Al dicastero, in particolare, veniva imputato di “avere omesso di salvaguardare la salute pubblica”. L’Ente avrebbe dovuto obbligare le multinazionali e lo Stato stesso “a offrire un prodotto quanto più naturale, privo di rischi per la salute”.

In sede di merito i Giudici avevano respinto le pretese risarcitorie dell’attore ritenendo manifestamente insussistente il nesso causale tra le pretese condotte illegittime e il danno.  Nello specifico, secondo la Corte d’Appello, “la dannosità da fumo costituisce da lunghissimo tempo dato di comune esperienza”. Non si può sostenere, inoltre,  che la nicotina annulli la capacità di autodeterminazione del soggetto ‘costringendolo’ a fumare.

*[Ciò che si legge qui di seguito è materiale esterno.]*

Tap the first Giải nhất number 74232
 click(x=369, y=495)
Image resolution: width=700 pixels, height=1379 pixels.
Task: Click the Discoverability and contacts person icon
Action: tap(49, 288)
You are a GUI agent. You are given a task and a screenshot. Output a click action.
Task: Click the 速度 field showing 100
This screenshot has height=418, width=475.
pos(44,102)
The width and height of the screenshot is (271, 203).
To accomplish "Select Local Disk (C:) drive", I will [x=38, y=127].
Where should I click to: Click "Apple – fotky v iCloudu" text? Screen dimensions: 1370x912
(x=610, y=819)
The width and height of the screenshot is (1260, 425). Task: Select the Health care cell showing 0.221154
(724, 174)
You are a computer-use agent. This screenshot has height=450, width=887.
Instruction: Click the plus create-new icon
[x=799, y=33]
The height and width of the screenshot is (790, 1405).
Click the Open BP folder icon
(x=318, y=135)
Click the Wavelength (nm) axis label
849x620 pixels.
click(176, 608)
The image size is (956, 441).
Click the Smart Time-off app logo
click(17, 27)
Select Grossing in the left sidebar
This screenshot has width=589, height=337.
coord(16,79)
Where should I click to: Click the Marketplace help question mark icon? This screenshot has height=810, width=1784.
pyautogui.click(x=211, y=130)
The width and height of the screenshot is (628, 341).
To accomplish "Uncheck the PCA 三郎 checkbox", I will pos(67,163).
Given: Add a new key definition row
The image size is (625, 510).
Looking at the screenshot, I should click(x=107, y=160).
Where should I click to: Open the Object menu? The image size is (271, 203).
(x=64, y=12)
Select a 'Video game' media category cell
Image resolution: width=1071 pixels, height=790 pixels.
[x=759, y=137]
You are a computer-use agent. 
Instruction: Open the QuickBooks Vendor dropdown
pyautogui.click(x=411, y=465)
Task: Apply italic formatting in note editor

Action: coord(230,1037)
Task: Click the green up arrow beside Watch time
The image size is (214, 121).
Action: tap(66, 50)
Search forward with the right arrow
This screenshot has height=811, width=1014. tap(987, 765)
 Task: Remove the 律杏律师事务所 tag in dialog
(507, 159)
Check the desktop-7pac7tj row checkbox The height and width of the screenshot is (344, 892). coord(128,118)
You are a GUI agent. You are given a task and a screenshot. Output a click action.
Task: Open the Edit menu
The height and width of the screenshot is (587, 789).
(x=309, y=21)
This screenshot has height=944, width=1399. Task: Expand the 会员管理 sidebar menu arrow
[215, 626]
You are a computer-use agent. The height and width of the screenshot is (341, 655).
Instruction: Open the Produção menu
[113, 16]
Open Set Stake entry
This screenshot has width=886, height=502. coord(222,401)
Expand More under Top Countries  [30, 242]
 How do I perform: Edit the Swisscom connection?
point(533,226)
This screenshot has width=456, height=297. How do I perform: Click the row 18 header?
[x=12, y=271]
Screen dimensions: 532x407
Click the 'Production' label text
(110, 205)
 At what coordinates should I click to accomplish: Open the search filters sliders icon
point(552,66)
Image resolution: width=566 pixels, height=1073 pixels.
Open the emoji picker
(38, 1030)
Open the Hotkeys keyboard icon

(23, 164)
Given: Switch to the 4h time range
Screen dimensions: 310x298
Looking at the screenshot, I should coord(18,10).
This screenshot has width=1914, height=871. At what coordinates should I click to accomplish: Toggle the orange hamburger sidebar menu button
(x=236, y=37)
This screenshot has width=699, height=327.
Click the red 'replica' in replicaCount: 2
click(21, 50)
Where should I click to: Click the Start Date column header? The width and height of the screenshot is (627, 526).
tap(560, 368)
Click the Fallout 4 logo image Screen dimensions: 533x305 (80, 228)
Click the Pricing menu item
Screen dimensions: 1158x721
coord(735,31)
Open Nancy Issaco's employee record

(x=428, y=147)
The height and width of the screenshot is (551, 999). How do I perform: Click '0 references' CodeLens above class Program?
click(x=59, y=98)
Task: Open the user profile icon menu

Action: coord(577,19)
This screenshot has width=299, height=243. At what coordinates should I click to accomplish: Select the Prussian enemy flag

La vicenda è quindi approdata davanti alla Suprema Corte, su ricorso presentato dai familiari del tabagista, nel frattempo deceduto. I Giudici di Piazza Cavour, tuttavia, hanno ritenuto di non aderire alle argomentazioni dei parenti, confermando quanto disposto già disposto in secondo grado. Gli Ermellini hanno ribadito l’esclusione del nesso causale ravvisata dal Giudice a quo in applicazione del principio della “causa prossima di rilievo”. Questo, nel caso esaminato,  è costituito  “da un atto di volizione libero, consapevole ed autonomo di soggetto dotato di capacità di agire, quale, appunto, la scelta di fumare nonostante la notoria nocività del fumo”.

“La dannosità del fumo – si legge nella sentenza –  costituisce da lunghissimo tempo dato di comune esperienza”. Più specificamente, la circostanza che l’inalazione da fumo fosse dannosa alla salute e provocasse il cancro in Italia era conosciuta già dagli anni 70.